The chances of Congress passing a transport funding reauthorization bill by the current deadline of May 31 are virtually nonexistent, and unless action is taken by year's end it may be 2017 before the issue is taken up again in earnest, the general counsel of the shipper group NASSTRAC said yesterday.
John Cutler said there is bound to be another extension of the law that funds highway and mass transit projects to take it beyond the end of May deadline. If so, that would mark the 33rd temporary extension in the past six years.
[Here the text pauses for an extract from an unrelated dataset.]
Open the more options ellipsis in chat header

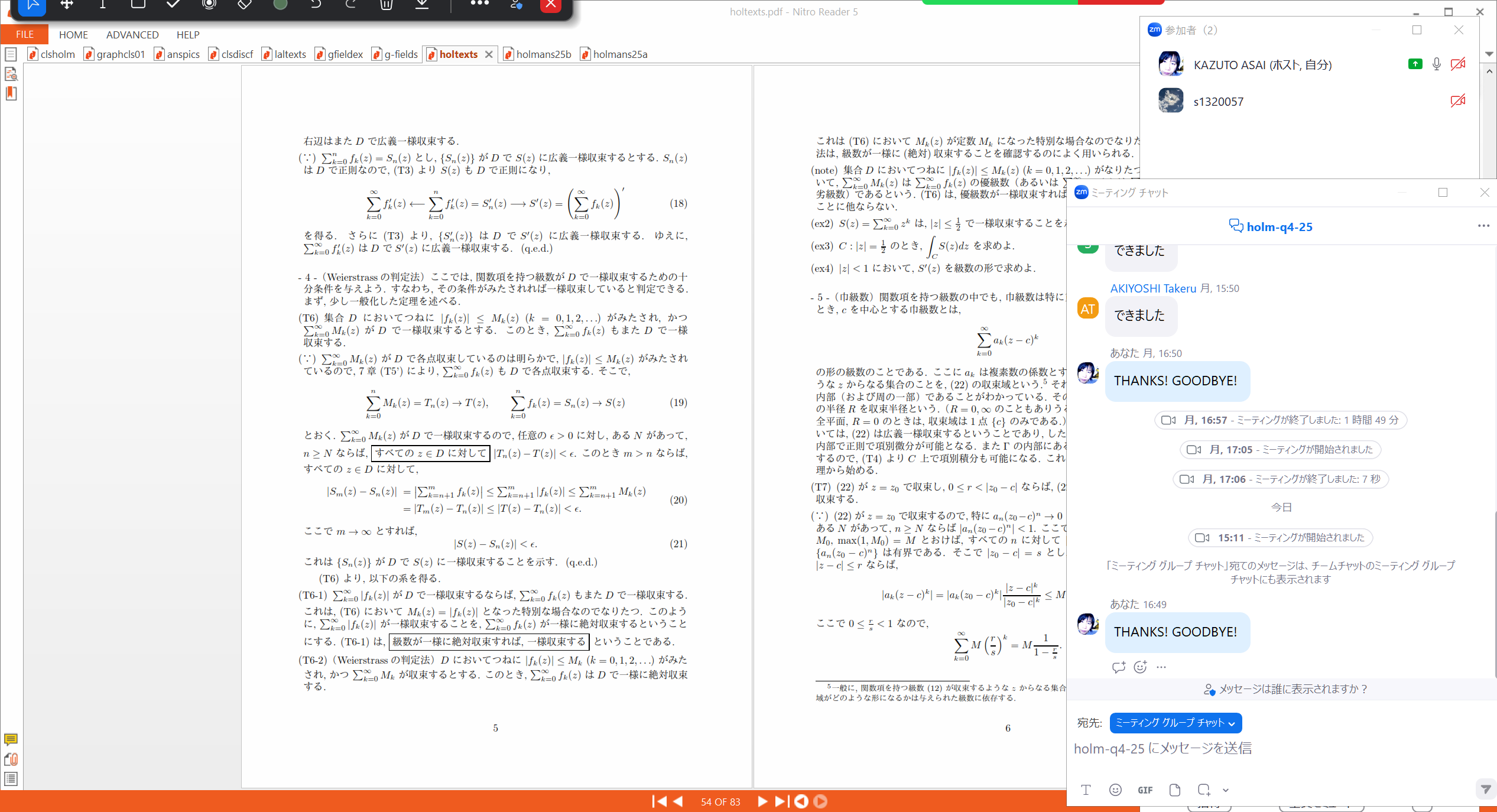(x=1483, y=226)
Cutler told the group at its annual shipper conference and expo in Orlando that election-year imperatives in 2016 could easily put transport funding legislation on the back burner next year. That is why a bill needs to reach President Obama's desk for signature by the end of 2015, Cutler said. If not, transport and infrastructure stakeholders will likely be waiting until 2017, at the earliest, for the issue to regain serious legislative traction, he said.
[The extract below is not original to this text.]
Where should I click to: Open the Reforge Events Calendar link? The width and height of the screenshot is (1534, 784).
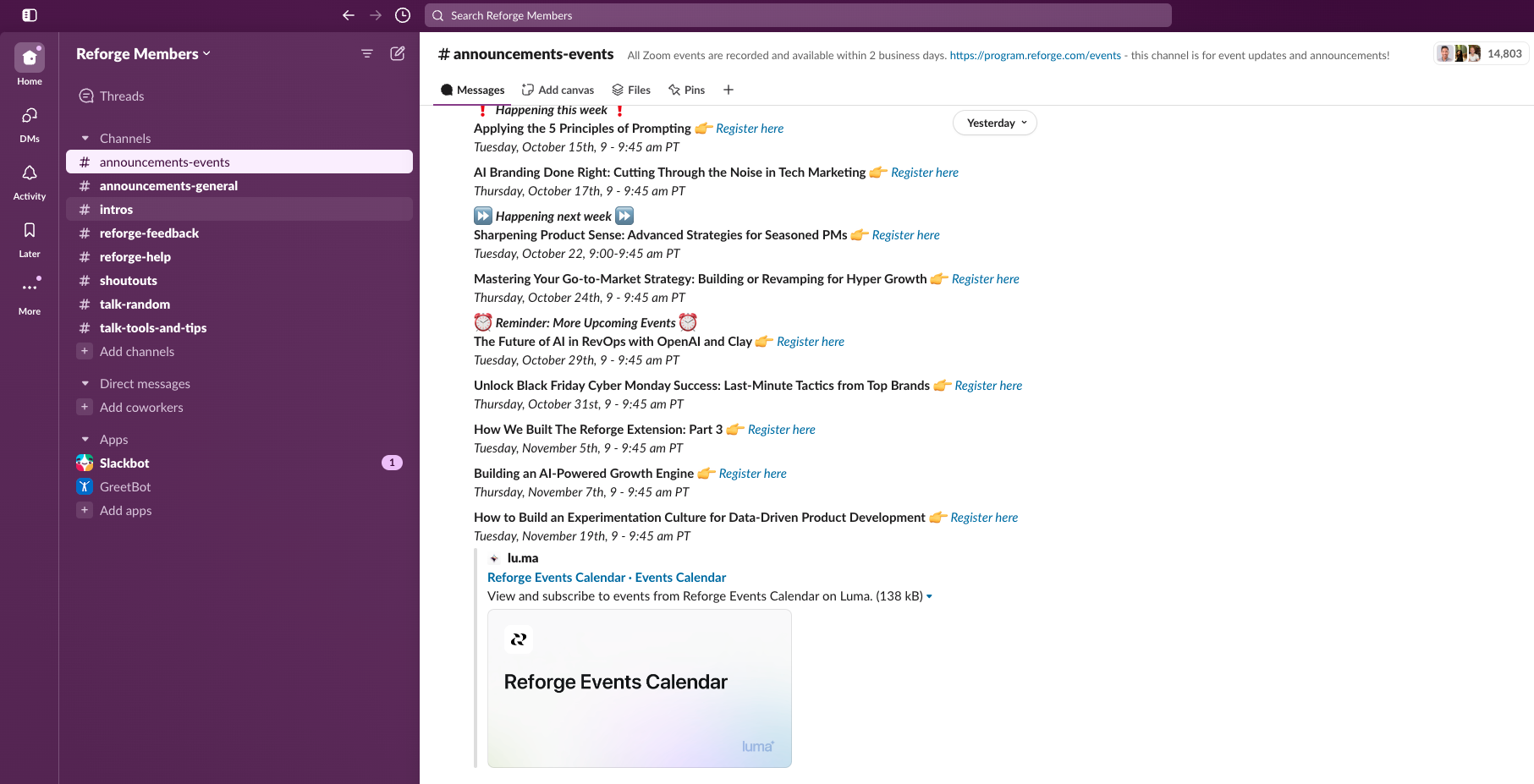pyautogui.click(x=555, y=577)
The Administration has proposed a six-year, $478 billion funding bill, half of which would be financed by a one-time 14-percent tax on the repatriation of foreign earnings held abroad by U.S. corporations. The current estimate of those holdings is $2 trillion, and the levy to return them is 35 percent. However, Cutler said there's little chance the White House's version will make it through Congress. He added there is little appetite in Congress for a special repatriation tax that isn't part of a debate over comprehensive tax reform. There is no chance of broad-based tax reform legislation being passed by May 31, Cutler said.